In my last blog, I wrote about HP’s disturbing pattern of suing non-California employees under ‘non compete’ clauses, often imposed  years after employment began.  Apparently it’s relatively recently that HP decided to abandon its Silicon Valley roots and tie up its  non-California employees in legal knots.  HP is in fact the only large Silicon Valley-based company to have two classes of employees and try to impose mobility restrictions on those who live outside California.  HP’s efforts have gone so far as to sue an employee who took a buyout after having his salary cut, and one who didn’t even work in an area related to HP’s products that compete with Cisco’s.

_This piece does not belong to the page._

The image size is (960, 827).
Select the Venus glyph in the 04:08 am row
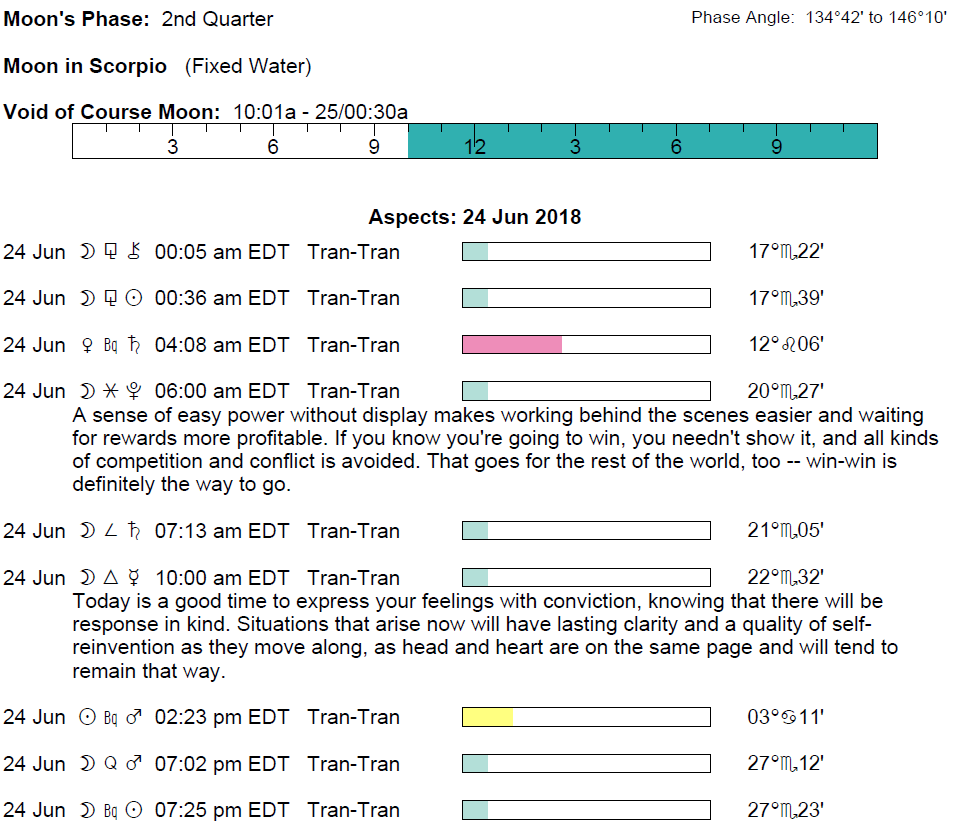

Two recent actions since that blog posting are stunning.   First, HP renewed legal action in Texas, where one of the employees used to live, trying to get a judge there to schedule a court date on a day’s notice and to apply Texas law even though the California judge in the case is going to hold a hearing, as is certainly appropriate, to verify that the employee has in fact moved to California. (Yes, he came to work for Cisco after he arrived in California, rented an apartment, got a drivers license, etc.) Once again the Texas court refused to intervene, and in fact effectively “stayed” HP’s legal actions indefinitely. HP also tried in Texas to raise another bar to employee freedom, claiming that the employee would ‘inevitably’ use HP’s trade secrets to do his job at Cisco, and therefore should be barred from continuing his new job. Just as California law bars enforcement of non-compete clauses, California courts won’t recognize this doctrine either, seeing it for what it is — an effort to impose de facto non competition clauses.